== Page text ==

- Opening Delimiter -

(STOP HOARDING MEDICINES)
Lately, there has been a lot of excitement about Lopinavir-Ritonavir, Hydroxychloroquine and other treatments. Surprisingly, people are starting to hoard these medicines, especially HCQ (Hydroxychloroquine) since it’s so cheaply available in pharmacies with a prescription. I do not understand why are doctors freely writing HCQ prescriptions for their known friends, families and VIP patients just so that they can have them.
As per guidelines set by health systems with directions from CDC, there are several stages of COVID-19 cases like mild, moderate, severe and critical. These stages are based on severity of symptoms and intubation status. So HCQ is not even needed in most mild cases. In cases of moderate and higher severities, you would rather go to the hospital to fix the respiratory depression, clear the airway, suppress the secretions and prevent emergencies instead of carelessly taking HCQ at home. This is dangerous because patients can actually die if respiratory complications are not controlled which can only be done in a hospital setting. Then what’s the point in hoarding medicines at home when they should be reserved for patients who actually need them!
And if symptoms are relieved but the virus is not eliminated, they might be under the illusion that they are cured and will not practice social distancing and other measures as seriously as they should be. This would make them even more contagious.
Here is a very thought provoking and interesting article from Medscape by Dr F Perry Wilson:
Click the link above for the detailed article but I urge you to read the part I liked the most:
“Now let’s look at the study. Thirty-six patients in France with COVID-19 were examined. Twenty of them got hydroxychloroquine and 16 were controls. But this was not randomized; treated patients were different from those not receiving treatment. The researchers looked at viral carriage over time in the two groups and found what you see here:
This appears to be a dramatic reduction in coronavirus carriage in those treated with hydroxychloroquine. Awesome, right? Sure, it’s not randomized, but when we need to make decisions fast, “perfect” may be the enemy of “good.” Does this study increase my 50/50 prediction that hydroxychloroquine could help?

- Closing Delimiter -

(Stored records)
- Opening Delimiter -

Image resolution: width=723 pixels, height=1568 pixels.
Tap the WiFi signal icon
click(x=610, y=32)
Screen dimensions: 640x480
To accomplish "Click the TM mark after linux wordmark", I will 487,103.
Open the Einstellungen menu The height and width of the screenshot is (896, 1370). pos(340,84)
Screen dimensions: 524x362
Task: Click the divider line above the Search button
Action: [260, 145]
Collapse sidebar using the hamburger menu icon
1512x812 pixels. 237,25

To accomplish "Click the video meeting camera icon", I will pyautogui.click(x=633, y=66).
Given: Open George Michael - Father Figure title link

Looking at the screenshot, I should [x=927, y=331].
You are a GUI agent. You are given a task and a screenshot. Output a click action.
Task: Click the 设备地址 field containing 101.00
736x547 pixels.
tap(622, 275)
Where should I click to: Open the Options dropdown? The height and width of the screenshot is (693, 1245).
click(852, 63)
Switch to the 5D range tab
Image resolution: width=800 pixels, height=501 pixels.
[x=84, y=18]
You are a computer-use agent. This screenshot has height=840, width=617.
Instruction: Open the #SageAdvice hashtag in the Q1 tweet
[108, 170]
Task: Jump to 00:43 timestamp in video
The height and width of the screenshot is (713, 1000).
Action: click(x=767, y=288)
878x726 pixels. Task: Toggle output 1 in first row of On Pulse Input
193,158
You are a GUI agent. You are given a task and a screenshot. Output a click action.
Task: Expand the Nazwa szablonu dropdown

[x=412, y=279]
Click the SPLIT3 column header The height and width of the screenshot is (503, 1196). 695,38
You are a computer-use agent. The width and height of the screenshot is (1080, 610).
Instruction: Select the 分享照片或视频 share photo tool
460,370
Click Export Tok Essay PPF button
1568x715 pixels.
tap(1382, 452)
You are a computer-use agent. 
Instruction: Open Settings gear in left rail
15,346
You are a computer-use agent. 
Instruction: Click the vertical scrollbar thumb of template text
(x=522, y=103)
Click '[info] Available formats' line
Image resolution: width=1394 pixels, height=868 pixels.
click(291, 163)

- Closing Delimiter -

== List of tasks ==
**1)** Return the portion of the piece on hoarding medicines between "Here is a very" and "hydroxychloroquine could help?", inclusive.
**2)** Using the piece on hoarding medicines, answer:
(a) What stages of COVID-19 cases does it list?
(b) Who wrote the Medscape article it mentions?
(c) How many patients in France were examined in the quoted study?

== Exercise answers ==
**1)**
Here is a very thought provoking and interesting article from Medscape by Dr F Perry Wilson:
Click the link above for the detailed article but I urge you to read the part I liked the most:
“Now let’s look at the study. Thirty-six patients in France with COVID-19 were examined. Twenty of them got hydroxychloroquine and 16 were controls. But this was not randomized; treated patients were different from those not receiving treatment. The researchers looked at viral carriage over time in the two groups and found what you see here:
This appears to be a dramatic reduction in coronavirus carriage in those treated with hydroxychloroquine. Awesome, right? Sure, it’s not randomized, but when we need to make decisions fast, “perfect” may be the enemy of “good.” Does this study increase my 50/50 prediction that hydroxychloroquine could help?

**2)**
(a) Mild, moderate, severe and critical.
(b) Dr F Perry Wilson.
(c) Thirty-six.